Graylog2 / graylog2-server

Free and open log management
https://www.graylog.org
Other
7.4k stars 1.06k forks source link

JSON Parsed and prefixed content fails to parse timestamp #5746

Closed f0o closed 5 years ago

f0o commented 5 years ago

We parse and prefix fields from json gelf input (fluentd kubernetes+application) The field in question ends up being called app_context_timestamp and it's JSON counterpart from the original input is:

{
 ...,
 message: {
  ...,
  context: {
   ...,
   timestamp: "2019-03-05 11:58:36.229161",
  }
 }
}

Expected Behavior

Take the field verbatim as String as it's called app_context_timestamp and not timestamp

Current Behavior

Message is being discarded by parsing error marked as warning

Possible Solution

Treat it verbatim if you can't parse it.

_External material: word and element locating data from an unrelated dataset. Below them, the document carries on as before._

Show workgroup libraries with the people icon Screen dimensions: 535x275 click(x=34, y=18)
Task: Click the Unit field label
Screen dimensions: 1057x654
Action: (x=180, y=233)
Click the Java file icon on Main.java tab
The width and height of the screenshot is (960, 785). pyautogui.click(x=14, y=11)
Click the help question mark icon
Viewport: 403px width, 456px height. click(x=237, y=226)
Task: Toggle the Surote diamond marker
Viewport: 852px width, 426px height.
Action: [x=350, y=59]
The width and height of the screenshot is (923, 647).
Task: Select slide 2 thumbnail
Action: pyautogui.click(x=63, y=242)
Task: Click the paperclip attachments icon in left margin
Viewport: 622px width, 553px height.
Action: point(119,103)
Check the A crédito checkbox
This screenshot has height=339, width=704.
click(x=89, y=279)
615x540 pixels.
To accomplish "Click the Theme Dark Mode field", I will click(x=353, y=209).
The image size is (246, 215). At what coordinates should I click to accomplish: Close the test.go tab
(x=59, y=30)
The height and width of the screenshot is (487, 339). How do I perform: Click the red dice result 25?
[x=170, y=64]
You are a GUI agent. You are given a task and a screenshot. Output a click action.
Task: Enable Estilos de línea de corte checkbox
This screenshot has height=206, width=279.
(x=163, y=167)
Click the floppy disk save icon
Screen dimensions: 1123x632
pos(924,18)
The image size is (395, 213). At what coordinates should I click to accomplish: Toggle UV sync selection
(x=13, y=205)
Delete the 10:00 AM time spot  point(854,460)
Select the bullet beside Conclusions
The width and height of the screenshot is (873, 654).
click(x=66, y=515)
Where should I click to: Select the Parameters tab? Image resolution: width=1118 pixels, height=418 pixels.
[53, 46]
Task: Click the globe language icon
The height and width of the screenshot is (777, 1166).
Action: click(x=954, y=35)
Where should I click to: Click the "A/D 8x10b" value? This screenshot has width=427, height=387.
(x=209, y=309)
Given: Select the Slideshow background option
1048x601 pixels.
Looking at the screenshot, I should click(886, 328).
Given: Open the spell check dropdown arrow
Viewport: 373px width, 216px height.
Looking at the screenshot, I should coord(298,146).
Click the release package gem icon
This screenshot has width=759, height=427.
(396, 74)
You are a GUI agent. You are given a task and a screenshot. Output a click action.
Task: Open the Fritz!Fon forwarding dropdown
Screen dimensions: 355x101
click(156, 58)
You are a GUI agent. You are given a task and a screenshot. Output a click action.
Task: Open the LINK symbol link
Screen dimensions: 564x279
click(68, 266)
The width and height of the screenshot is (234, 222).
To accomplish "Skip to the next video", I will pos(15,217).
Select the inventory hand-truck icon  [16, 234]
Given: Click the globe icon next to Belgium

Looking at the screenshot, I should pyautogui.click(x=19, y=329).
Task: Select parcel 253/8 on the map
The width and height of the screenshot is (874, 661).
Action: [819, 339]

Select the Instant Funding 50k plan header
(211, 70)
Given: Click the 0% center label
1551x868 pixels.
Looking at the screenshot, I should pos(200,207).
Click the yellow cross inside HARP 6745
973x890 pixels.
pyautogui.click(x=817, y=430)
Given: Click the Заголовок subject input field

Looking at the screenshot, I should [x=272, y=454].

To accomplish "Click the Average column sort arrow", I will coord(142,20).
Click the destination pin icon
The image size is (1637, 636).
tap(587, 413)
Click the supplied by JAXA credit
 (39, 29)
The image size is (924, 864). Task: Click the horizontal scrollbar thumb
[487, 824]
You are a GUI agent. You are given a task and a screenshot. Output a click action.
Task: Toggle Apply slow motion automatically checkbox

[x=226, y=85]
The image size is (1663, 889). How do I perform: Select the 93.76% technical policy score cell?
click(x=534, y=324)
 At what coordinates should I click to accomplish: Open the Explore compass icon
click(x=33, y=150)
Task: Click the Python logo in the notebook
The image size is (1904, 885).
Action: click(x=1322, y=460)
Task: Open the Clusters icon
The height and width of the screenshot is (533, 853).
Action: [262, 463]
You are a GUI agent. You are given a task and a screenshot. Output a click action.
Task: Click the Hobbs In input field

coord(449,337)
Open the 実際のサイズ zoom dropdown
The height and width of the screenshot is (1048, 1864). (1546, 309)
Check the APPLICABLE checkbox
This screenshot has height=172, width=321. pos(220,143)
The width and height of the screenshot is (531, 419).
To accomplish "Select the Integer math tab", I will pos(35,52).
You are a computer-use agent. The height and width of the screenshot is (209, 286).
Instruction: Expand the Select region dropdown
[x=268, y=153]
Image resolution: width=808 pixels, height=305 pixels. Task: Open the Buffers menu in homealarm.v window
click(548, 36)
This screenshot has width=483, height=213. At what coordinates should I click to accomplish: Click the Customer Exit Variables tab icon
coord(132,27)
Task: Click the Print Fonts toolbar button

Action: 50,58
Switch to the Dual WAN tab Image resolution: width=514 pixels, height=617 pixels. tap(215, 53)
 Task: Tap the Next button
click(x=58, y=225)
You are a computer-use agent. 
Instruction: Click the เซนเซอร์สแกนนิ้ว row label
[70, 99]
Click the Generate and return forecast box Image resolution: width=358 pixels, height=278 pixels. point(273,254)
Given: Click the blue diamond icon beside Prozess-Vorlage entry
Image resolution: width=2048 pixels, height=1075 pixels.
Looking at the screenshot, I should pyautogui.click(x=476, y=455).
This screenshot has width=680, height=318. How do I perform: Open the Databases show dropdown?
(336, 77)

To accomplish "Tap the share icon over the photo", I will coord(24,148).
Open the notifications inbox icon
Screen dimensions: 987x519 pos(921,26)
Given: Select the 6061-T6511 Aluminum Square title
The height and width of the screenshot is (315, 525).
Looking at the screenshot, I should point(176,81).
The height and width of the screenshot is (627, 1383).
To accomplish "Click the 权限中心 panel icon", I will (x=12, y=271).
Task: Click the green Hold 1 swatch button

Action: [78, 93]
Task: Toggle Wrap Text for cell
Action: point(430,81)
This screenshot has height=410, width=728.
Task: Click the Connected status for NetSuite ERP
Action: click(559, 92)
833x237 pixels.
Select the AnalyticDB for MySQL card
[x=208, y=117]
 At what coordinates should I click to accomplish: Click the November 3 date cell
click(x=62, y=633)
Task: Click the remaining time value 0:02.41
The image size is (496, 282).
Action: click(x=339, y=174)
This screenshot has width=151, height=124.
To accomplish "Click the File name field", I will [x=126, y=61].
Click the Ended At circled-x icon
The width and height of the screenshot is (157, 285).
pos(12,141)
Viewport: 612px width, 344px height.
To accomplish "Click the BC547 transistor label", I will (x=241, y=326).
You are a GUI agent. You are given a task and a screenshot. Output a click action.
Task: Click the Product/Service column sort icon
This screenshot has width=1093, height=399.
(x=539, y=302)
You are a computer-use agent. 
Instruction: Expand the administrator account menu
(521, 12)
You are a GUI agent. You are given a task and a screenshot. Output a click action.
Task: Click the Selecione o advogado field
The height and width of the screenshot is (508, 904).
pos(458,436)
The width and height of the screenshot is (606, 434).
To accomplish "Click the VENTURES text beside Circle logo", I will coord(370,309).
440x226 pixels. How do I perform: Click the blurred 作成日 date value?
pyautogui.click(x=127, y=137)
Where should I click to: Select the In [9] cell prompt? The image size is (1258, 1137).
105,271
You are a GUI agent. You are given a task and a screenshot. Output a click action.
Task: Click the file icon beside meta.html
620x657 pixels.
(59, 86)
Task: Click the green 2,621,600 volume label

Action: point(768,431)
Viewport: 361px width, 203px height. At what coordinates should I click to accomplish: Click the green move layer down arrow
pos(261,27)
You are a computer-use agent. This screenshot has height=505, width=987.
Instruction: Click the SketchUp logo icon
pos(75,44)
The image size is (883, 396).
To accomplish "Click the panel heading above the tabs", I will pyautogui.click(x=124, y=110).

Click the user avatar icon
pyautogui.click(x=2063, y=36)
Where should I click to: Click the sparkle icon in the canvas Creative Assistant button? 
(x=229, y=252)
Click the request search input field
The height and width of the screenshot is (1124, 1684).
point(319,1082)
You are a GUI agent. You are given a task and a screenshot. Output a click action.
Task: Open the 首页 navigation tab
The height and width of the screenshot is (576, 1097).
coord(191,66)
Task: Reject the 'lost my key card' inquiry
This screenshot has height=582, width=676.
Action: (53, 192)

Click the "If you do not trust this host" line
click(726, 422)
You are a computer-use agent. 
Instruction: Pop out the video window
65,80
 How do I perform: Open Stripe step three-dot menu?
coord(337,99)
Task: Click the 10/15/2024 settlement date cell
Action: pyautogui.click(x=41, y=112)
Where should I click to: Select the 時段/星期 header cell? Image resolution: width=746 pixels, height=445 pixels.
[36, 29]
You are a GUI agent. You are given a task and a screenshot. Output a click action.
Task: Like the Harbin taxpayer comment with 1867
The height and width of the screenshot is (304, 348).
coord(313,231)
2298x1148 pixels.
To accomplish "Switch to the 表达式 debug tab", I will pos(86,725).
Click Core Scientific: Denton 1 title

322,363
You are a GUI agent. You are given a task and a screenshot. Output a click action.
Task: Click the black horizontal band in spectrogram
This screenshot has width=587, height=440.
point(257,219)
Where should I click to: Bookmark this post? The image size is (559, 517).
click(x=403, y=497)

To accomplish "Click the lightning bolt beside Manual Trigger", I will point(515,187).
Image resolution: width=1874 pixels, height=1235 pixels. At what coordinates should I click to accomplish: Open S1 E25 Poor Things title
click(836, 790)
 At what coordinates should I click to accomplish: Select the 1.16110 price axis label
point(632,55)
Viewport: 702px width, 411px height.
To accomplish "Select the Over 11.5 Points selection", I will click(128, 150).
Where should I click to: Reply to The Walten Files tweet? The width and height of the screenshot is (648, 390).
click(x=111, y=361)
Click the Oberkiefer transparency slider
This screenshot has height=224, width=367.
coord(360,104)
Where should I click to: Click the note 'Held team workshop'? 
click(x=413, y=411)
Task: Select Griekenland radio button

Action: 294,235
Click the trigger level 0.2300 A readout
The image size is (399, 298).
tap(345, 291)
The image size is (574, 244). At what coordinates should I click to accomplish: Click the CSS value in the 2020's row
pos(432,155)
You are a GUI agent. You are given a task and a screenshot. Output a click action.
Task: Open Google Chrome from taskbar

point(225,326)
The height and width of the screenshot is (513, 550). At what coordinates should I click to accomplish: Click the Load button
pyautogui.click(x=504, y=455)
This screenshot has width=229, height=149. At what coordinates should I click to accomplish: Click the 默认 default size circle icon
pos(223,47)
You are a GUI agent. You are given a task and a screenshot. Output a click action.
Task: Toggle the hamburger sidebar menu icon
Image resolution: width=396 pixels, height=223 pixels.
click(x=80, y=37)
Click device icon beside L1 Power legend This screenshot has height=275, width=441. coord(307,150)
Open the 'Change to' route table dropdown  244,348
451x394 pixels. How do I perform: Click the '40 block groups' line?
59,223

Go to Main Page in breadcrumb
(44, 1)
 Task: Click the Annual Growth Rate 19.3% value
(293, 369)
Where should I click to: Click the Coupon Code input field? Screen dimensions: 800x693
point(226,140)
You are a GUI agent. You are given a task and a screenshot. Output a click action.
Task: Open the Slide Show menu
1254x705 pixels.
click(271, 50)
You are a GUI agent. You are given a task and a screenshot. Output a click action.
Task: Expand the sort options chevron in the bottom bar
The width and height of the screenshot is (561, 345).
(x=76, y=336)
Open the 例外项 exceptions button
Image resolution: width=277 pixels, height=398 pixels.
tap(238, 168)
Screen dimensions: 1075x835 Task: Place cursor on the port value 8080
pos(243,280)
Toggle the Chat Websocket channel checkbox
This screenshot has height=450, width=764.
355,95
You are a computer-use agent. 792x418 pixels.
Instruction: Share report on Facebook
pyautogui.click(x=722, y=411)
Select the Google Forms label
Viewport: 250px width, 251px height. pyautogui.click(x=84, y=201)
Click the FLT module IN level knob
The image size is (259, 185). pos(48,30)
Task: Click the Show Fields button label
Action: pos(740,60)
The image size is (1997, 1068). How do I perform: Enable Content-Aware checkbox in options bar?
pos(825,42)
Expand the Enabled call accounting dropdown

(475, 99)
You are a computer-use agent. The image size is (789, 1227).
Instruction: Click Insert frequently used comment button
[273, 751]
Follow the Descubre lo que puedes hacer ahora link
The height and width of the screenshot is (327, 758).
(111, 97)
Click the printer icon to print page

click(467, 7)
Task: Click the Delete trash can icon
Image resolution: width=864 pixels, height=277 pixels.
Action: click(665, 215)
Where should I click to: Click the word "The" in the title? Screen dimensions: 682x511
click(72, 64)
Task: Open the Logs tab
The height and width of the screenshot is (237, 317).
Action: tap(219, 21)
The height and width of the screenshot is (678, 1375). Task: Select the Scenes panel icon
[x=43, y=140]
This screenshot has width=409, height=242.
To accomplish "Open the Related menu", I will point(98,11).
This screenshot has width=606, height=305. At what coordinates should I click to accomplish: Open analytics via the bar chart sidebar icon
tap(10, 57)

Strings are fine.

Context

Logs in question are from fluentd forwarding OpenStack logs as json.

Your Environment

jalogisch commented 5 years ago

Could you please give us a little more backround, as Graylog does not have a JSON GELF Input.

What kind of input did you use, how did you parse the message? Did you use extractors or processing pipelines? If the second how does they look like, what rules did you have?

thank you

f0o commented 5 years ago

The application logs JSON into file, fluentd pulls it and wraps it into the GELF format (which is just JSON again, but marks the message as string) then Graylog uses the JSON extractor to parse the message field of the GELF input and prepends the extracted JSON structure with app_.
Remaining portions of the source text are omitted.